PROBLEM TO SOLVE — Please copy the material below word for word, from its first line through the line containing "[1018, 208]".
+ + + + + + +
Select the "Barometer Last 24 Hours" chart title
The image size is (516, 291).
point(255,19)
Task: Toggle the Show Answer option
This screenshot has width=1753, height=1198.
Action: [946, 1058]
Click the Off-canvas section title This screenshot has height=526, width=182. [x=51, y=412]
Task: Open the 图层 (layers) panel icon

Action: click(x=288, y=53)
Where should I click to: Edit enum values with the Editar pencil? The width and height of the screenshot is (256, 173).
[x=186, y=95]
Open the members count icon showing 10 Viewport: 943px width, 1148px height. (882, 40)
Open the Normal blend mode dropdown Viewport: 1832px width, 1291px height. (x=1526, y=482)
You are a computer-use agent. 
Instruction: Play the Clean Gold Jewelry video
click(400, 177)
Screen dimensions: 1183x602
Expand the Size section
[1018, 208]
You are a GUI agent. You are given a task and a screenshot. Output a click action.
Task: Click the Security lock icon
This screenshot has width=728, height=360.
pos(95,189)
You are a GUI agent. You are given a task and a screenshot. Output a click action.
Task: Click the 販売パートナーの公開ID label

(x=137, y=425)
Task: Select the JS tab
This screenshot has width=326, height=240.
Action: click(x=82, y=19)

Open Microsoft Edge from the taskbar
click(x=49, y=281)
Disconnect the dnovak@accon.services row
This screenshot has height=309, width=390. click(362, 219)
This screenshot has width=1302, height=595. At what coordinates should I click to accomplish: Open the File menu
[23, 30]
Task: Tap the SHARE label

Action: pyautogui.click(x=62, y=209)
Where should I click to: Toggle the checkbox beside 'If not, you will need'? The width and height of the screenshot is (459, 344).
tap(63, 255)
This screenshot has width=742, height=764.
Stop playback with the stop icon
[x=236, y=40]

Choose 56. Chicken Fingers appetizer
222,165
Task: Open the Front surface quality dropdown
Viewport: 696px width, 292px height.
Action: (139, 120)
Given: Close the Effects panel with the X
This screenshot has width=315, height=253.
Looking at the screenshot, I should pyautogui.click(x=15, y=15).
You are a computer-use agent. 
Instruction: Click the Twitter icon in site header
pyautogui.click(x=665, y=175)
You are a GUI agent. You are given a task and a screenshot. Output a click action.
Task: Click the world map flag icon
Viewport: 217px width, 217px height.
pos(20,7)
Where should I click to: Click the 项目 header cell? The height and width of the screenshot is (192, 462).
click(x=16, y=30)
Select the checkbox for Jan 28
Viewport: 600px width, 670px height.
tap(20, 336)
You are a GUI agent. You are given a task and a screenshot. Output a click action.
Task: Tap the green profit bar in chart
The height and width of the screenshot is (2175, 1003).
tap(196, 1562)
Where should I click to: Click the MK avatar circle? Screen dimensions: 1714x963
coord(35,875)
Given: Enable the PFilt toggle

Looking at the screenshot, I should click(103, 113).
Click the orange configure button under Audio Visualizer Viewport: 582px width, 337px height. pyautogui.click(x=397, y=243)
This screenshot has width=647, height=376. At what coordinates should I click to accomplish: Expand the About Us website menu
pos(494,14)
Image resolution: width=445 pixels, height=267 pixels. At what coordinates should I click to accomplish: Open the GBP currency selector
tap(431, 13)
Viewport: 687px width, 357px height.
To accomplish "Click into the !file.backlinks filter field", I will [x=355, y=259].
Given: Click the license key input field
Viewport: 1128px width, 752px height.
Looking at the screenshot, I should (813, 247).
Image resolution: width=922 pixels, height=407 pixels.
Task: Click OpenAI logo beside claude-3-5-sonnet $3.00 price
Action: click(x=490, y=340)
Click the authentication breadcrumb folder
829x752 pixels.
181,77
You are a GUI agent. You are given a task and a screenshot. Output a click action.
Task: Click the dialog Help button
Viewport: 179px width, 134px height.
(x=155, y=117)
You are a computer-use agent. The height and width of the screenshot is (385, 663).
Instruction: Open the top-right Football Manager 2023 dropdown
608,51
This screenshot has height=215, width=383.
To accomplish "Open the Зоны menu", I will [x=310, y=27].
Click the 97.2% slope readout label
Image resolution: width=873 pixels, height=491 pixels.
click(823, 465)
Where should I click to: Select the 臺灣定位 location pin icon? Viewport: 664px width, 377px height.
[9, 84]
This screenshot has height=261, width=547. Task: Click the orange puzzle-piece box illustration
+ + + + + + +
THE COMPLETED TASK —
Select the "Barometer Last 24 Hours" chart title
The image size is (516, 291).
point(255,19)
Task: Toggle the Show Answer option
This screenshot has width=1753, height=1198.
Action: [946, 1058]
Click the Off-canvas section title This screenshot has height=526, width=182. [x=51, y=412]
Task: Open the 图层 (layers) panel icon

Action: click(x=288, y=53)
Where should I click to: Edit enum values with the Editar pencil? The width and height of the screenshot is (256, 173).
[x=186, y=95]
Open the members count icon showing 10 Viewport: 943px width, 1148px height. (882, 40)
Open the Normal blend mode dropdown Viewport: 1832px width, 1291px height. (x=1526, y=482)
You are a computer-use agent. 
Instruction: Play the Clean Gold Jewelry video
click(400, 177)
Screen dimensions: 1183x602
Expand the Size section
[1018, 208]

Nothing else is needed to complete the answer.